**Task:** After reading the data, copy it out in full and exactly.

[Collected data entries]
====

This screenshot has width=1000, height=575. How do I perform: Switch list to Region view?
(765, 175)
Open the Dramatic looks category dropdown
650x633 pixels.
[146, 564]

====

**Solution to the exercise:**
This screenshot has width=1000, height=575. How do I perform: Switch list to Region view?
(765, 175)
Open the Dramatic looks category dropdown
650x633 pixels.
[146, 564]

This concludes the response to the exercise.